===== DATA FOR ANALYSIS

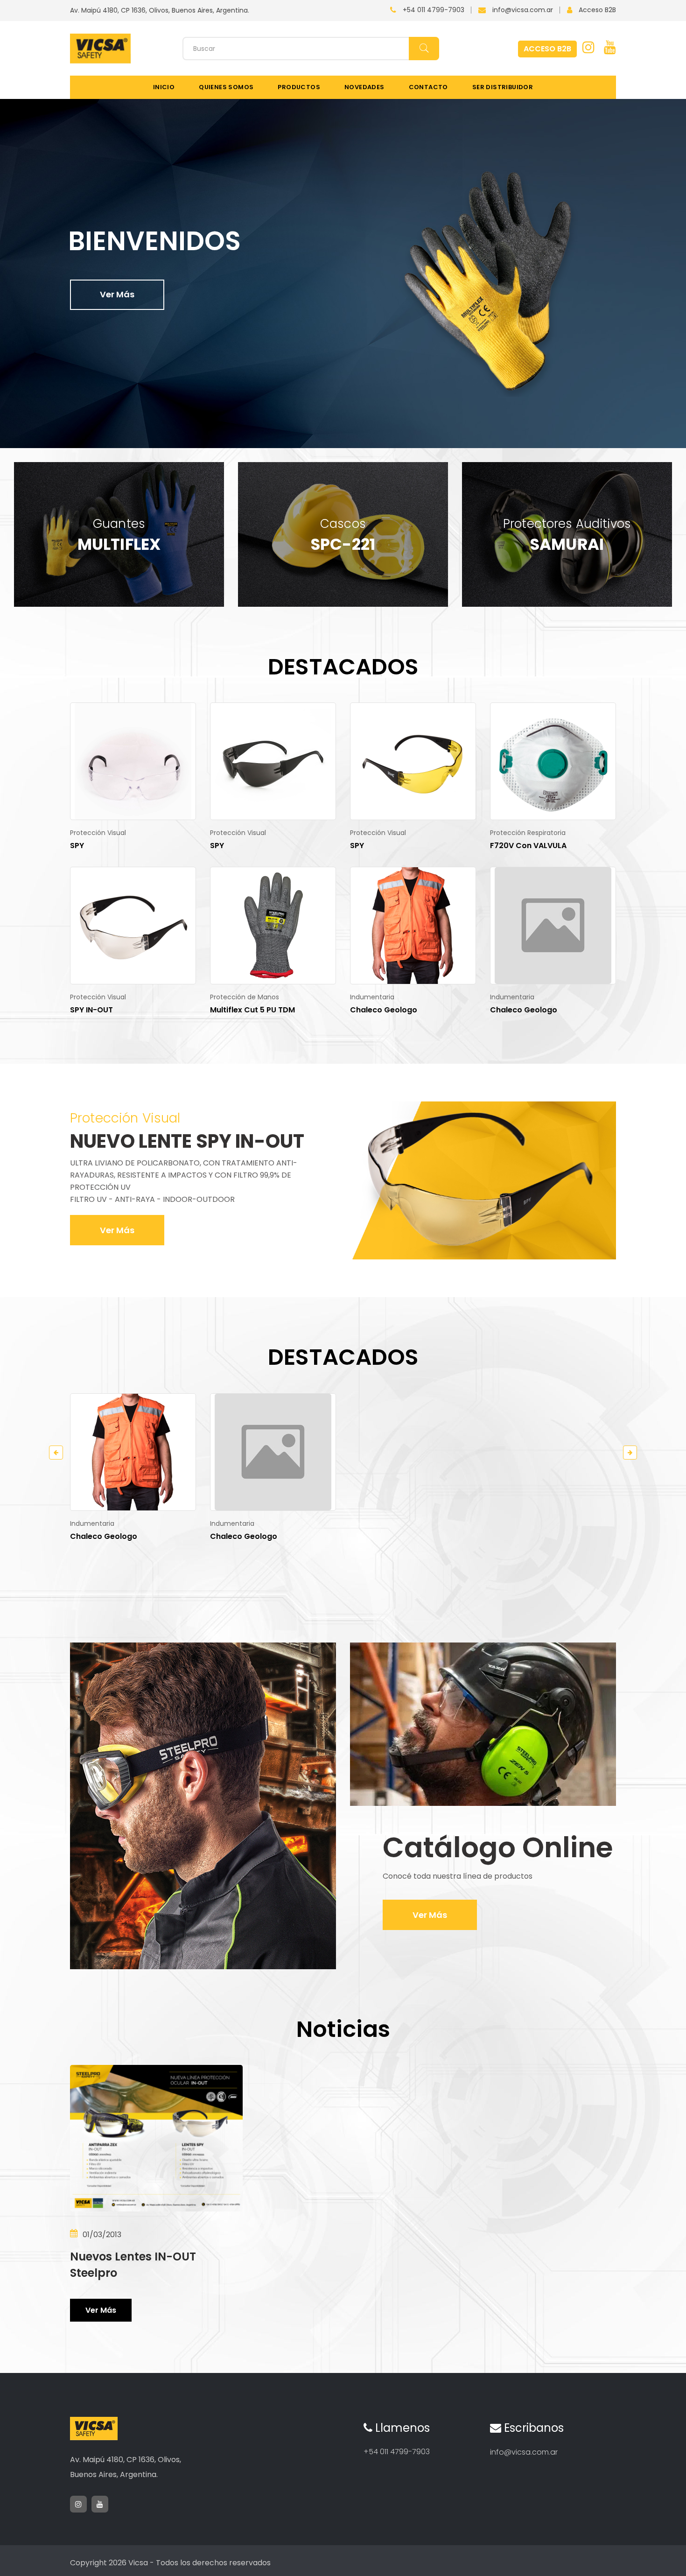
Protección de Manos (244, 997)
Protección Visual (98, 832)
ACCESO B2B (547, 48)
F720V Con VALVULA (528, 845)
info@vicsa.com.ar (522, 9)
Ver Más (117, 294)
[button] (644, 424)
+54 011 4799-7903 (433, 9)
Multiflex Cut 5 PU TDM (252, 1009)
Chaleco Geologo (383, 1009)
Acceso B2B (597, 9)
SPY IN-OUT (91, 1009)
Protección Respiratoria (528, 832)
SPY (77, 845)
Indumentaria (372, 997)
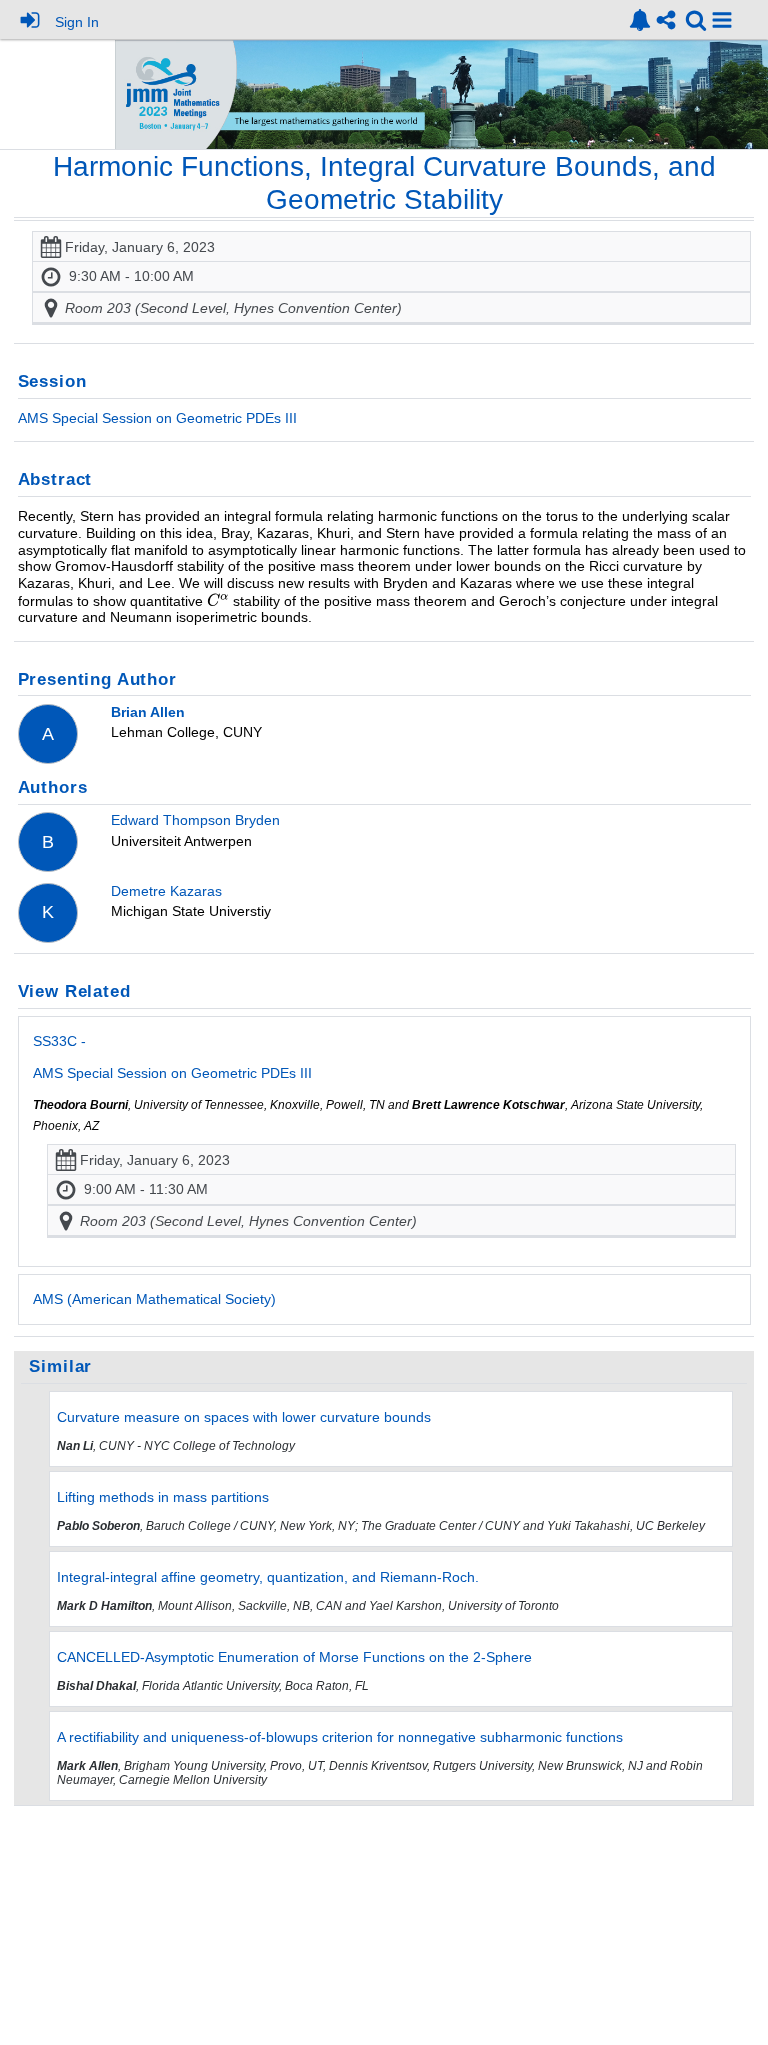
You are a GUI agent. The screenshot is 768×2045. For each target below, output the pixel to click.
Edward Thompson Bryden (195, 820)
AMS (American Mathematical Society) (154, 1299)
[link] (640, 20)
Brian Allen (148, 712)
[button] (722, 20)
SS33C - (172, 1057)
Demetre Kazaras (166, 891)
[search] (696, 18)
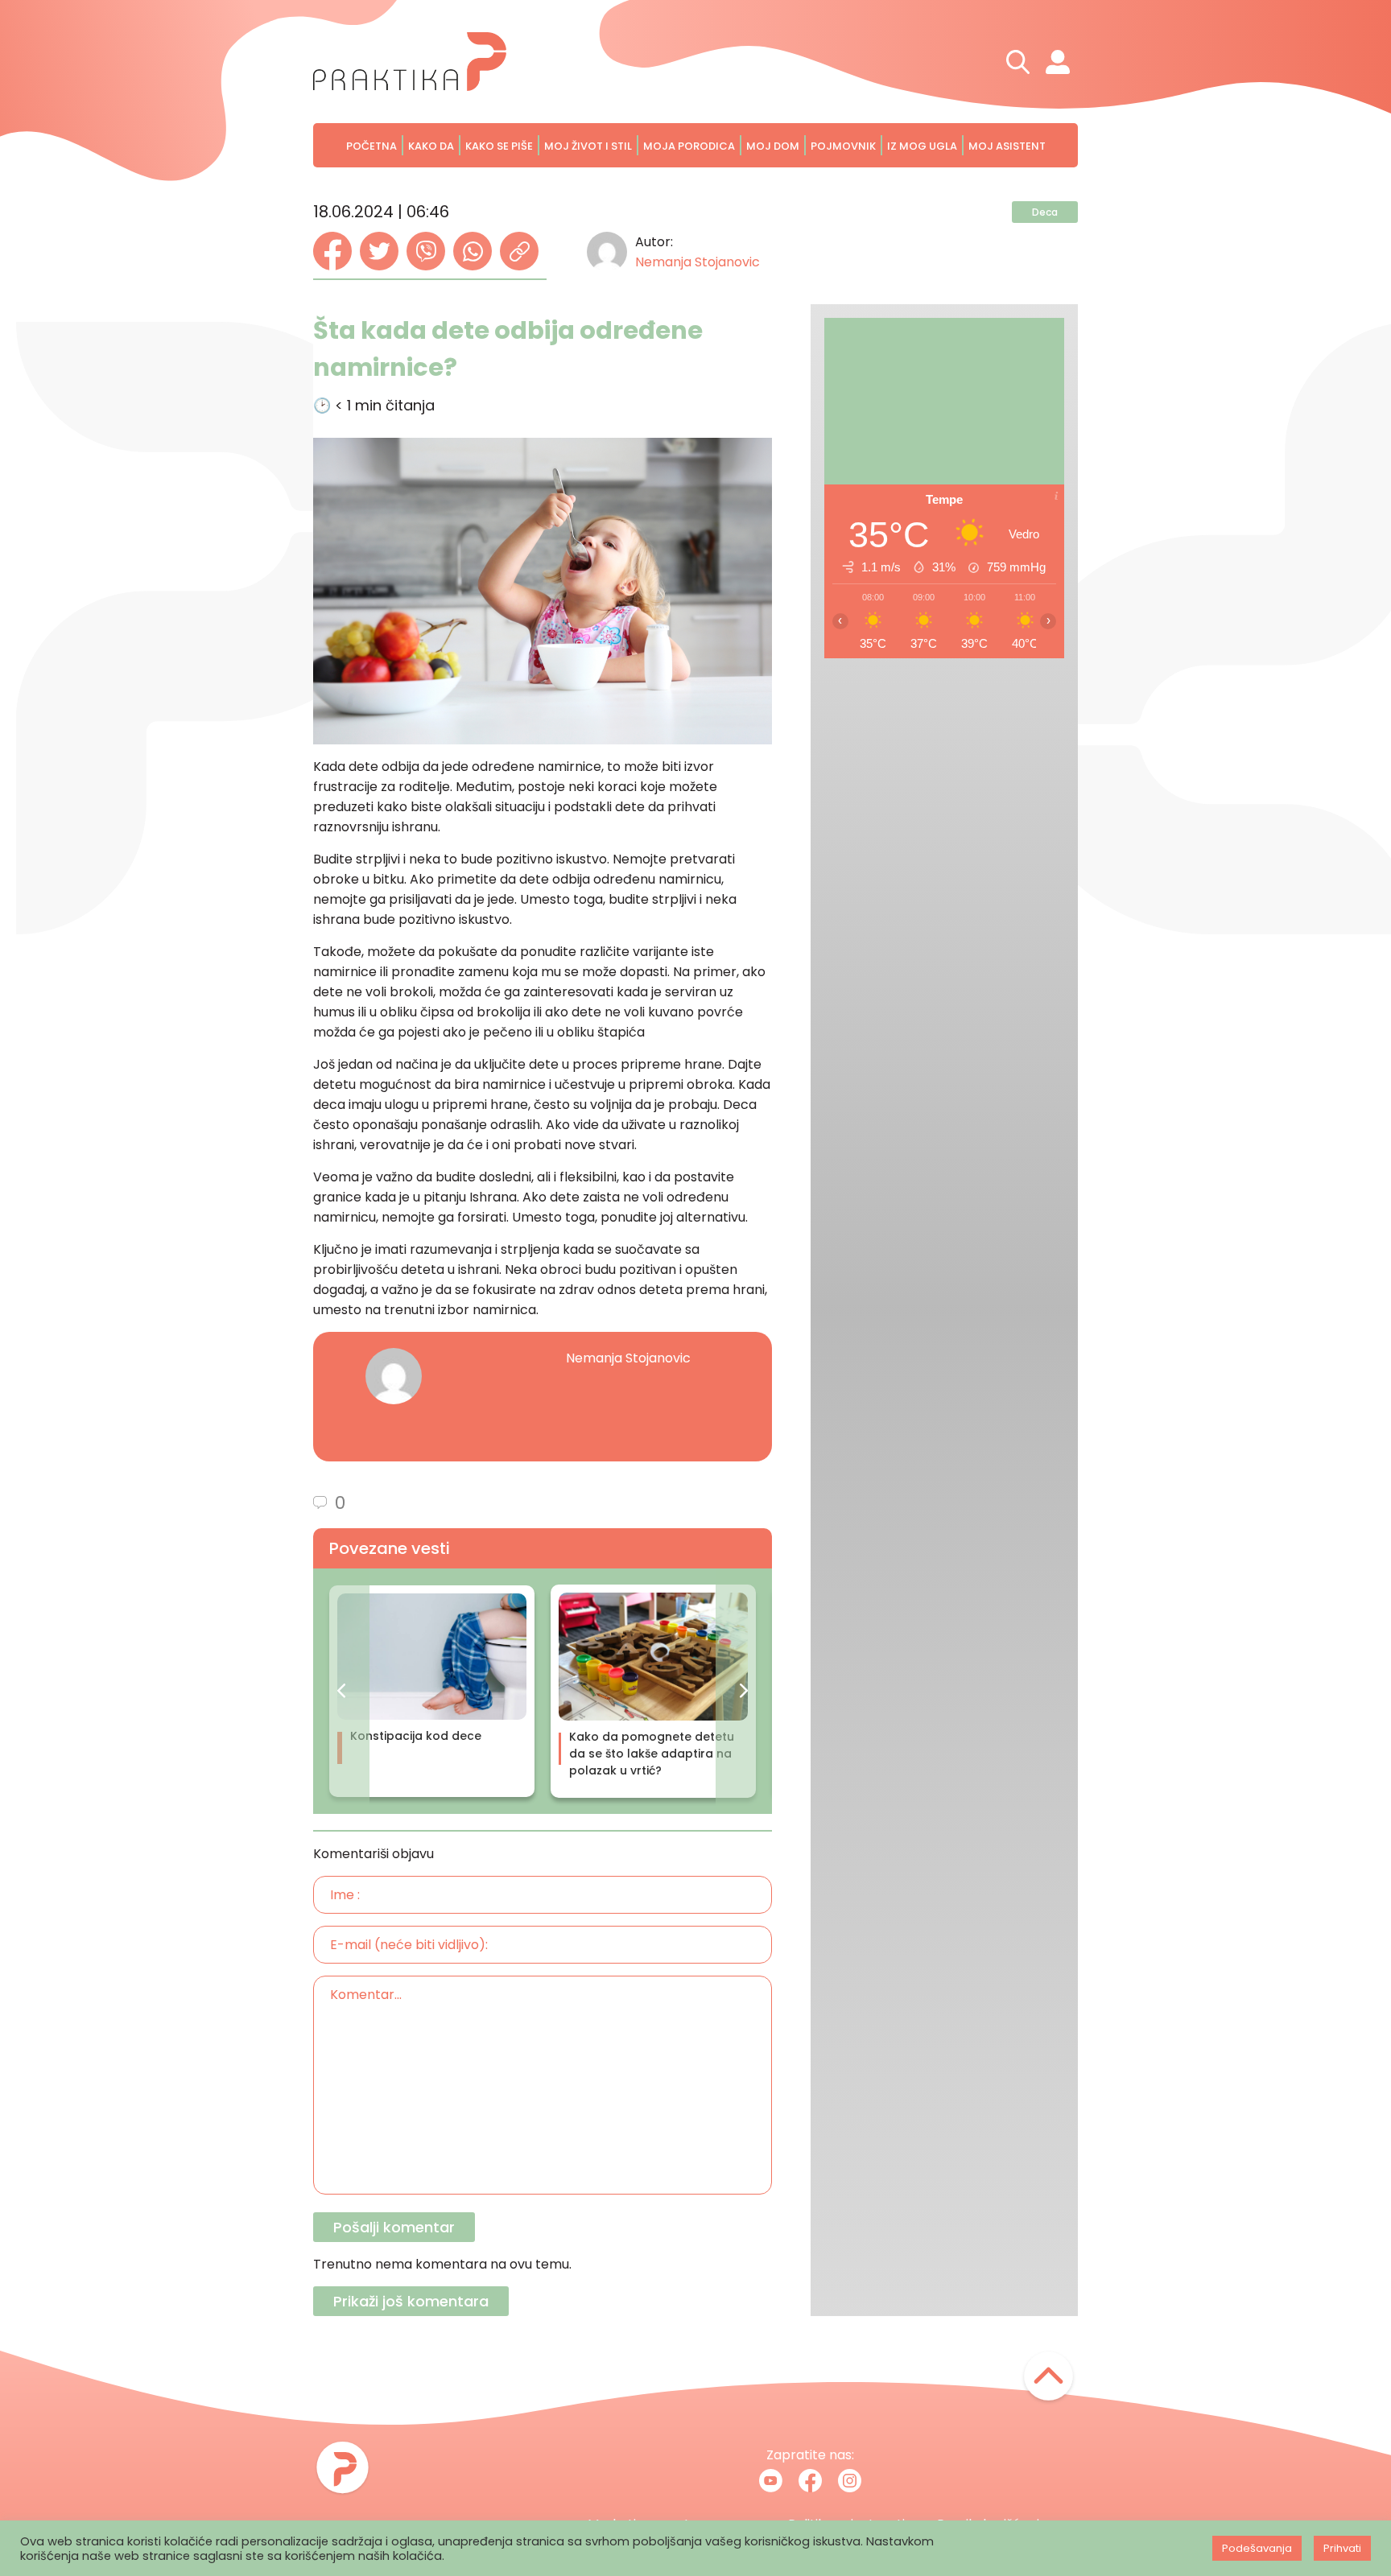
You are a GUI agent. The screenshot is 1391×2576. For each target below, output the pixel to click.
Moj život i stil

==========

## PROBLEM TO SOLVE
Go through the lines above and write each one out verbatim, skipping the pictures.

## ANSWER TO THE PROBLEM
Protección de Manos (244, 997)
Protección Visual (98, 832)
ACCESO B2B (547, 48)
F720V Con VALVULA (528, 845)
info@vicsa.com.ar (522, 9)
Ver Más (117, 294)
[button] (644, 424)
+54 011 4799-7903 (433, 9)
Multiflex Cut 5 PU TDM (252, 1009)
Chaleco Geologo (383, 1009)
Acceso B2B (597, 9)
SPY IN-OUT (91, 1009)
Protección Respiratoria (528, 832)
SPY (77, 845)
Indumentaria (372, 997)
You are a GUI agent. The screenshot is 768×2045. For each target below, output the pixel to click.
Edward Thompson Bryden (195, 820)
AMS (American Mathematical Society) (154, 1299)
[link] (640, 20)
Brian Allen (148, 712)
[button] (722, 20)
SS33C - (172, 1057)
Demetre Kazaras (166, 891)
[search] (696, 18)
You are a GUI agent. The screenshot is 1391×2576. For each target below, output the pixel to click.
Moj život i stil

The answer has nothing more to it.